2 Corinthians 4:8-10
We are hard pressed on every side, but not crushed;
perplexed, but not in despair;
persecuted, but not abandoned;
struck down, but not destroyed.
We always carry around in our body the death of Jesus, so that the life of Jesus may also be revealed in our body.
Well, it's one of those days where it feels like the only thing holding me together is the hope and purpose and grace and love of Christ. It gets so tiring to be in this battle, to be fighting for good, to be struck again and again and continue to get up and face the enemy with the strength of the one who loves me. The ache of the pain of this world ebbs and flows and seems to cripple me. So many hurting hearts and I want to heal them all. I can't. My own heart is battered, bruised, broken again and again. And I do not love with the love of Christ. I try, but on my own I can't help but love in a way that wants desperately something in return. I expect that my love, sacrifice, caring should be reflected back in equal measure. It rarely is and then it just hurts more. I have been learning more and more the last few years how true it is that Jesus is our brother, that he was human and knows what it is to feel this way. Imagine Jesus loving us so much and of ourselves we can never love back in equal measure. Imagine the pain He feels when He reaches out to us again and again and we ignore Him, turn our backs on Him, even spite Him; when we accept and appreciate His love but do not change; when we don't allow that love to transform, renew, resurrect the dead! This is how I find my comfort in Him. When I start to despair, when I am confused, when I feel that my efforts are futile, when I wonder why they don't love me, He whispers in my ear "I have been there."
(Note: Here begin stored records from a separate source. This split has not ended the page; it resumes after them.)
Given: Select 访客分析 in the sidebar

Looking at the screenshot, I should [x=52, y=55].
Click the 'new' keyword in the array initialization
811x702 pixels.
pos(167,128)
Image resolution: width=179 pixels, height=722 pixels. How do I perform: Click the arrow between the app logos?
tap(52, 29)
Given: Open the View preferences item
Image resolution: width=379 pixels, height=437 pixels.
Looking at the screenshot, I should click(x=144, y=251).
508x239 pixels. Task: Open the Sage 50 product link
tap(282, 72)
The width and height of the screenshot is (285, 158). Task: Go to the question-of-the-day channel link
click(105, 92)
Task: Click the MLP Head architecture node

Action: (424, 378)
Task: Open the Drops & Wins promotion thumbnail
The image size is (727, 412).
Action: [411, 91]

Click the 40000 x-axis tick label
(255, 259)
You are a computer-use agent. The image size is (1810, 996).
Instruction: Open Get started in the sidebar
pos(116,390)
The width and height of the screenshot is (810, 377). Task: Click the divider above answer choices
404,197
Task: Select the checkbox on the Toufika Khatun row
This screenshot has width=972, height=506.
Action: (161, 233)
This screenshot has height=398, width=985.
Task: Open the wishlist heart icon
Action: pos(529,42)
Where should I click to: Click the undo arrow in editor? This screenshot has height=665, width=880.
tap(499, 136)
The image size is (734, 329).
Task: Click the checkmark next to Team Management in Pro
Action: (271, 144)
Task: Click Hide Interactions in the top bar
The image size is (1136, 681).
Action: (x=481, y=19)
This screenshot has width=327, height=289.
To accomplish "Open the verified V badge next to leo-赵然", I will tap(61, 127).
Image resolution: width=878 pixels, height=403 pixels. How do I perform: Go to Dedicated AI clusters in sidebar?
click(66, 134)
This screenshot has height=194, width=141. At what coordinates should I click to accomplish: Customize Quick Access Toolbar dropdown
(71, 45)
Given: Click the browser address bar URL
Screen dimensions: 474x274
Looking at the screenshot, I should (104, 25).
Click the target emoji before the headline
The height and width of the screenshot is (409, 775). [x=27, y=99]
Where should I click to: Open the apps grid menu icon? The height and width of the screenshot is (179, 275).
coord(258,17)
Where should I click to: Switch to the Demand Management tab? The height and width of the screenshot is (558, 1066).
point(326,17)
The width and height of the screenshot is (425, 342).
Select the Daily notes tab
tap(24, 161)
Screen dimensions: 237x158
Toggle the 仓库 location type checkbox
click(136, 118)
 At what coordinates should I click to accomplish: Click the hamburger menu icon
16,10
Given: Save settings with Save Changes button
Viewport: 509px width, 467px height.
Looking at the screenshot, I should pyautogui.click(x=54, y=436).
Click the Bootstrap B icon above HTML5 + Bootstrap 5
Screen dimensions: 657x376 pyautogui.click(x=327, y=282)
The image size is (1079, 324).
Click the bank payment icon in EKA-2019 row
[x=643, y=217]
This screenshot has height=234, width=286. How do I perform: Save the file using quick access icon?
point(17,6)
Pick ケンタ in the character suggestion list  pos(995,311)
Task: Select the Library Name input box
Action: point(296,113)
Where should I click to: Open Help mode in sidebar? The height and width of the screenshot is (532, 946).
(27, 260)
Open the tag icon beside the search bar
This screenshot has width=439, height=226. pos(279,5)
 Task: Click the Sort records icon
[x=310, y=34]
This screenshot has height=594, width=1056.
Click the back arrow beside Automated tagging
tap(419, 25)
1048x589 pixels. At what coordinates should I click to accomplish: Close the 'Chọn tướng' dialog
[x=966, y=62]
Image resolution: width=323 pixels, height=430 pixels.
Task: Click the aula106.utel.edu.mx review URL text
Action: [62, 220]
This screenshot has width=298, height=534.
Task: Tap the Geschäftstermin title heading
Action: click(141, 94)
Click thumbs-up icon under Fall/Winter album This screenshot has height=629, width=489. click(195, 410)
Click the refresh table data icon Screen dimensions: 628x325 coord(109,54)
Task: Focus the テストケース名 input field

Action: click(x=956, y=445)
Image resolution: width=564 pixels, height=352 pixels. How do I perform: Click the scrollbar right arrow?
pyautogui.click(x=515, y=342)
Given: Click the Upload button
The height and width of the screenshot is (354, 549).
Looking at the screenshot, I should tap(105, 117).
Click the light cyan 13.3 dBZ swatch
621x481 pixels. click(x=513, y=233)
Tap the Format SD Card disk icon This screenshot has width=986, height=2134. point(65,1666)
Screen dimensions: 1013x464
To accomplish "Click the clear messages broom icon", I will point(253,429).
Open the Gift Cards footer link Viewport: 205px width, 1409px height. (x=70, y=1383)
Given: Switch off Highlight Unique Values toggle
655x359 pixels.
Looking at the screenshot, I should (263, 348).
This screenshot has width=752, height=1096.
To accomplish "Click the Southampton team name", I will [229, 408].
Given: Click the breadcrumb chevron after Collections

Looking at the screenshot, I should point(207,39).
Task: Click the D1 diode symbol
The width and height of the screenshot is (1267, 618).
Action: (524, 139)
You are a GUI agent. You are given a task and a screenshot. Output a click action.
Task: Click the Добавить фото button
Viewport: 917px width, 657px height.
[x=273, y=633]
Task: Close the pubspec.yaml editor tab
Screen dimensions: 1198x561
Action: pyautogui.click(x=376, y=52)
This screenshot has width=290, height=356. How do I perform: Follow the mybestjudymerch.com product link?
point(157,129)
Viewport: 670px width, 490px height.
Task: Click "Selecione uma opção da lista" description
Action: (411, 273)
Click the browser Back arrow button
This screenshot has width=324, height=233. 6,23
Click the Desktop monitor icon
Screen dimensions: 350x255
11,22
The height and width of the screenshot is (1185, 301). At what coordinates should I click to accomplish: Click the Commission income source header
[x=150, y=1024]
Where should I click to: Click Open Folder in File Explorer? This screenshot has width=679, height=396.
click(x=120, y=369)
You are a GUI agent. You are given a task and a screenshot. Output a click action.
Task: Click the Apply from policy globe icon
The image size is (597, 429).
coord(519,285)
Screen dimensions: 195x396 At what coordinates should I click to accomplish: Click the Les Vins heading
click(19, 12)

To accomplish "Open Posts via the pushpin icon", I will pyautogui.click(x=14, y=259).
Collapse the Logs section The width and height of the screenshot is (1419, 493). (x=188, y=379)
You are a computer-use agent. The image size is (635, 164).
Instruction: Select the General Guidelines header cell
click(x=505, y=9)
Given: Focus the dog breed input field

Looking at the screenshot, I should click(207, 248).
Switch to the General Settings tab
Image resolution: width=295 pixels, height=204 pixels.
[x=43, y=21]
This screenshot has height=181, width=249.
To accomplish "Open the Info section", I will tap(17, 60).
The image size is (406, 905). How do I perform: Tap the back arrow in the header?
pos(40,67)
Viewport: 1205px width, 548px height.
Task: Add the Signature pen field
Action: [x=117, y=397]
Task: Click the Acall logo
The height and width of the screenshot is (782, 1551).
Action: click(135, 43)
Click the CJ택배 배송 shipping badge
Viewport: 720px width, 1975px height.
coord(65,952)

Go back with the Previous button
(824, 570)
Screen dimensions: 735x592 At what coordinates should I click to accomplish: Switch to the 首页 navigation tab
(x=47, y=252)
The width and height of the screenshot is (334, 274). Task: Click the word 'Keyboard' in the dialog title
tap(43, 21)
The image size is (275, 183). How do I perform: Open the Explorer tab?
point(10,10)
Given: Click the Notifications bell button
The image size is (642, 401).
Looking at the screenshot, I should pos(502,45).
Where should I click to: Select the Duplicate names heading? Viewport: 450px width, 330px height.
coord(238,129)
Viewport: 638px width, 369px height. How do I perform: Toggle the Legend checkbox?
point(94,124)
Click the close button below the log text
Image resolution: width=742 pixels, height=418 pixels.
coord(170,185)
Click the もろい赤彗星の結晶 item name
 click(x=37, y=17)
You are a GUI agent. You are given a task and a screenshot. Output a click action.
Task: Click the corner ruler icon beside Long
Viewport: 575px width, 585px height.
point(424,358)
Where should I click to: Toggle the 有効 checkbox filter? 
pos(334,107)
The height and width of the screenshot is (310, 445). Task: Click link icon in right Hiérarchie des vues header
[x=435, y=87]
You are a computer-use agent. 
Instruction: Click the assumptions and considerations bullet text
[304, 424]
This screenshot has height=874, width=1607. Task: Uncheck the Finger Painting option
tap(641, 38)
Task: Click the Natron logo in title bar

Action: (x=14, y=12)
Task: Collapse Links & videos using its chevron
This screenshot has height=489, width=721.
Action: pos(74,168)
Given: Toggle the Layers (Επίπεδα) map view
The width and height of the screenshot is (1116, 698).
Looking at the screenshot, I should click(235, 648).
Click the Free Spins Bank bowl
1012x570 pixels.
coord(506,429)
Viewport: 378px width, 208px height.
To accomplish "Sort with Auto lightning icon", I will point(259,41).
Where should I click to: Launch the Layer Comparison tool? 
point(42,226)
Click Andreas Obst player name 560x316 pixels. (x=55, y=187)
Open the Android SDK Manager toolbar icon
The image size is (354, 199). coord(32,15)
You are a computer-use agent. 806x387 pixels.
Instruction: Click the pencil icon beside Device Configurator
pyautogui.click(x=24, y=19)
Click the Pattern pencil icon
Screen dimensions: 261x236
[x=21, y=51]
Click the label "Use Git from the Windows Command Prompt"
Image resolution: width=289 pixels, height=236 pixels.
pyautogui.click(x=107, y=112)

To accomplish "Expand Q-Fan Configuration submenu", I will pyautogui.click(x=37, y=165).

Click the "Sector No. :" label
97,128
I have mentioned before that I adore the music of Denison Witmer. There has been one refrain that has been haunting my mind for quite a while...I hear it now...
I have been where you are
I am well aware that there is hurt
That never goes away
I have been with you
Things I know will not let your hurt carry you...
I am weary. I just want to hang my head and sleep, go somewhere quiet, let the tears flow and let Him carry me.